Journalpaper

How nanoporous silicon-polypyrrole hybrids flex their muscles in aqueous electrolytes: In operando high-resolution x-ray diffraction and electron tomography-based micromechanical computer simulations

Abstract

Macroscopic strain experiments have revealed that silicon crystals traversed by parallel, channel-like nanopores functionalized with the artificial muscle polymer polypyrrole (PPy) exhibit large and reversible electrochemomechanical actuation in aqueous electrolytes. On a macroscopic scale these actuation properties are well understood. However, on the microscopical level this system still bears open questions, as to how the electrochemical expansion and contraction of PPy acts on to np-Si pore walls and how the collective motorics of the pore array emerges from the single-nanopore behavior. Here we present synchrotron-based, in operando x-ray diffraction on the evolving electrostrains in epilayers of this material grown on bulk silicon. An analysis of these experiments with micromechanical finite-element simulations, that are based on a full three-dimensional reconstruction of the nanoporous medium by transmission electron microscopy (TEM) tomography, shows that the in-plane mechanical response is dominantly isotropic despite the anisotropic elasticity of the single-crystalline host matrix. However, the structural anisotropy originating from the parallel alignment of the nanopores led to significant differences between the in- and out-of-plane electromechanical response. This response is not describable by a simple two-dimensional arrangement of parallel cylindrical channels. Rather, the simulations highlight that the dendritic shape of the silicon pore walls, including pore connections between the main channels, causes complex, highly inhomogeneous stress-strain fields in the crystalline host.
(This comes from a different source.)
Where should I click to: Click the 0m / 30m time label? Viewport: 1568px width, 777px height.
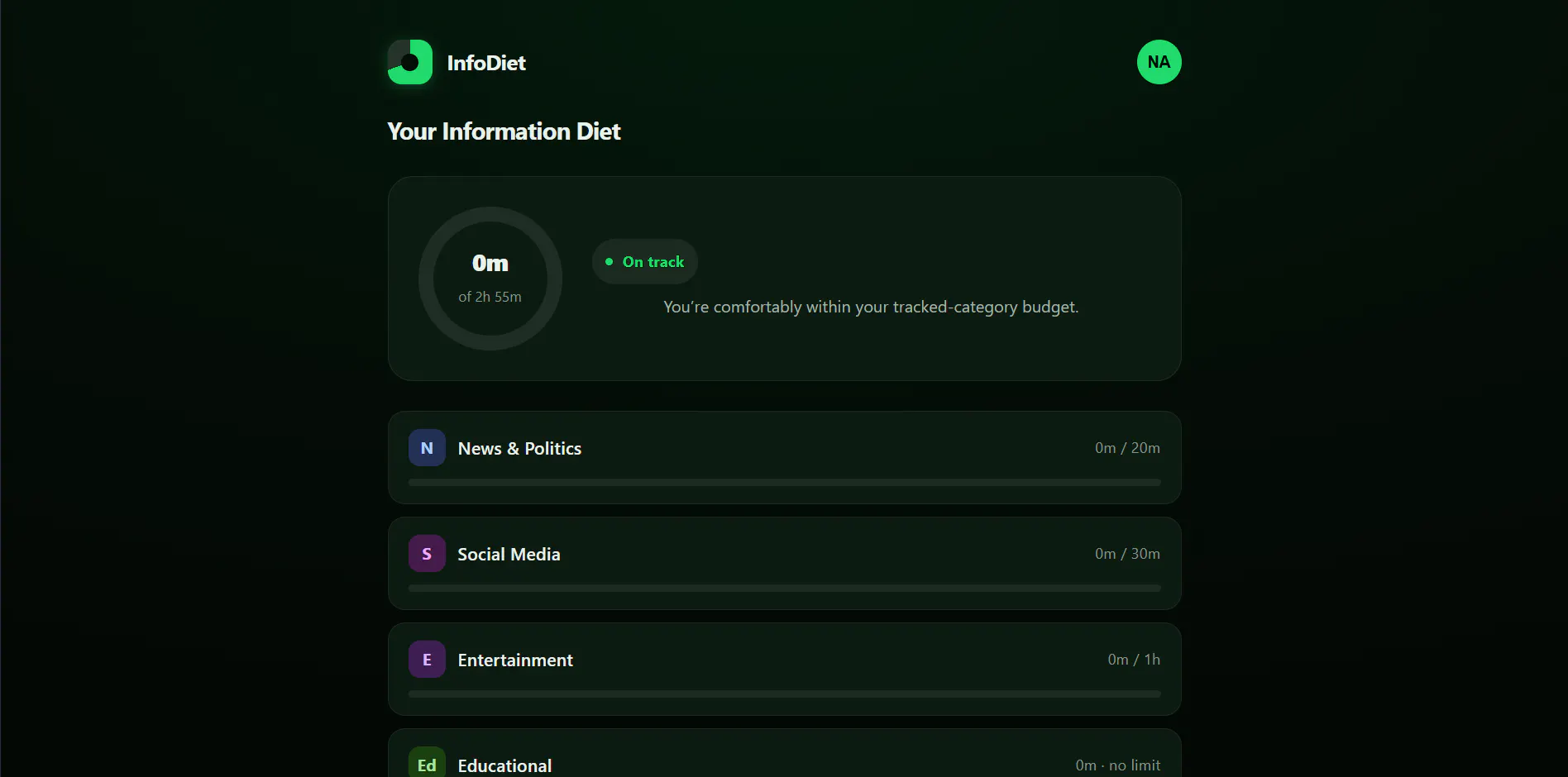[1127, 554]
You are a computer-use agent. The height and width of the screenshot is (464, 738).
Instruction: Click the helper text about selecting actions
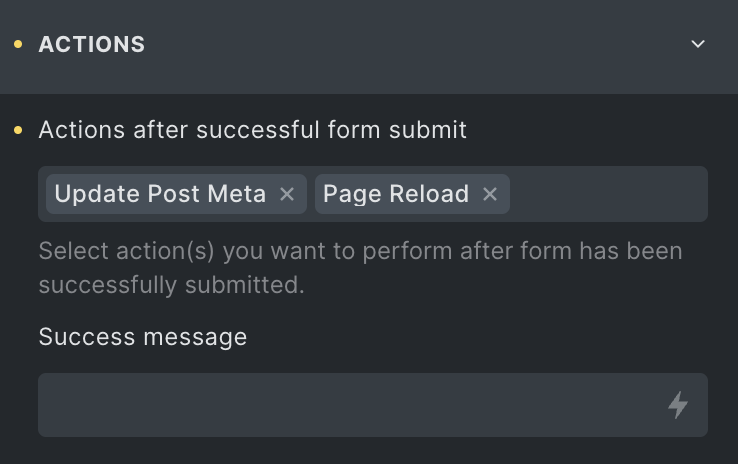point(361,268)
Time-dependent x-ray scattering experiments on the dynamics of the actuator properties hint towards the importance of diffusion limitations, plastic deformation, and creep in the nanoconfined polymer upon (counter)ion adsorption and desorption, the very pore-scale processes causing the macroscopic electroactuation. From a more general perspective, our study demonstrates that the combination of TEM tomography-based micromechanical modeling with high-resolution x-ray scattering experiments provides a powerful approach for in operando analysis of nanoporous composites from the single nanopore up to the porous-medium scale.